For most homes, interior film alone provides a strong security upgrade. For higher-risk glass, or for extra peace of mind where additional delay is desired, combining interior film with 7 mil exterior film can provide a more robust forced-entry delay solution by helping keep the glass contained from both sides.
Anchoring Matters As Much As Thickness
This is the detail most residential security discussions leave out, and it may be the most important thing to understand before an assessment.
Film that is not anchored to the frame edge can be pried away from the outside in — an attacker with a tool can work the perimeter of the film and separate it from the glass before the film itself tears. Proper edge anchoring closes this vulnerability.
The two common anchoring approaches are: film extended into the frame channel (called "wet-glaze" attachment), or a structural sealant bonding the film edge directly to the frame. Either method, done correctly, prevents the peel-from-edge attack mode and significantly increases the effective protection of the installation.

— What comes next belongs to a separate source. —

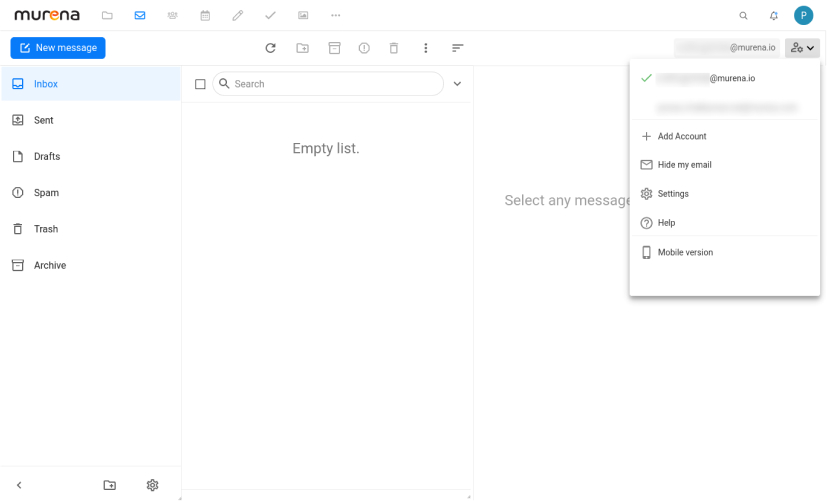
Task: Click the delete trash toolbar icon
Action: click(x=394, y=48)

A correctly anchored 8 mil installation will outperform a poorly anchored 14 mil installation in a real-world attempt. This is the single most important question to ask any installer: how is the film anchored to the frame at each window?
For the underlying mechanics of how film performs on impact, the How Security Window Film Works post covers the physics. For the broader film-versus-no-film question, Does Security Window Film Actually Stop Break-Ins? starts with the honest answer.

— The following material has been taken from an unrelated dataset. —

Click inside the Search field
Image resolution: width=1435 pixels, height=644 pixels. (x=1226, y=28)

What to Ask During an On-Site Assessment
These are the questions that separate a transparent installer from one selling a uniform solution:
- Which film thickness do you recommend at each window, and why?
- Is the recommended film interior or exterior for each location?

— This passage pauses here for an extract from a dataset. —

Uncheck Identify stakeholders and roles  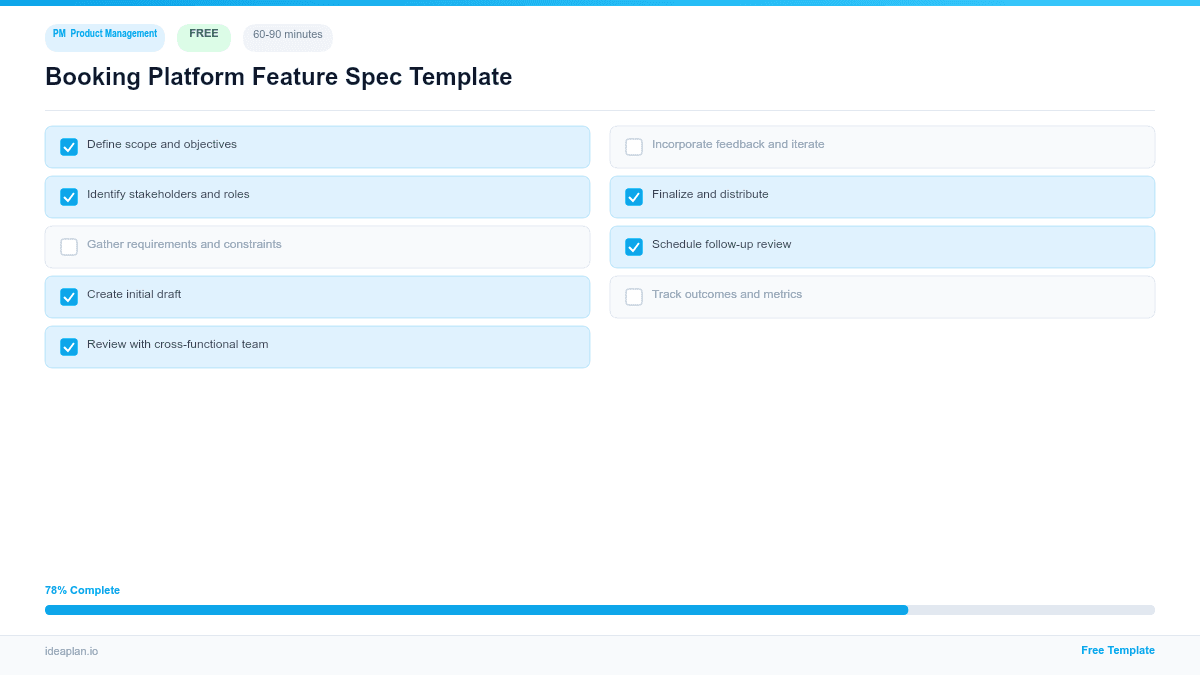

- How is the film anchored to the frame at each window?
- Which windows on this property are not worth filming, and why?
A good assessment answers all four without being prompted. If an installer quotes a single specification for every window without explaining the per-window reasoning, that is a signal to ask more questions.
Frequently Asked Questions
What does "mil" mean in security window film? A mil is one-thousandth of an inch — not a millimetre. 8 mil security film is 0.008 inches thick; 14 mil is 0.014 inches thick. Both measurements refer to the polyester film layer only, not the adhesive.
Is 14 mil security film better than 8 mil? Not automatically. 14 mil has more material to work through and absorbs more impact energy, but on small standard residential windows it is often more film than the threat warrants. 8 mil is the standard residential recommendation; 14 mil is appropriate for larger panes, higher-exposure surfaces, and commercial glass.
What thickness of security film do I need for a patio slider? Patio sliders are typically filmed with 14 mil because the pane is large, it flexes more under impact, and the slider is one of the most consistently exposed entry points in a GTA home. The assessment will confirm this for your specific slider dimensions and location.
Is interior or exterior security film better? Most GTA residential installs use interior film — it is protected from weather and easier to access. Exterior film is an additional layer of protection for added delay upon force entry attempts.
Does the thickness matter more than the installation quality? No. A correctly anchored 8 mil installation outperforms a poorly anchored 14 mil installation in a real-world breach attempt. Edge attachment is as important as the film thickness.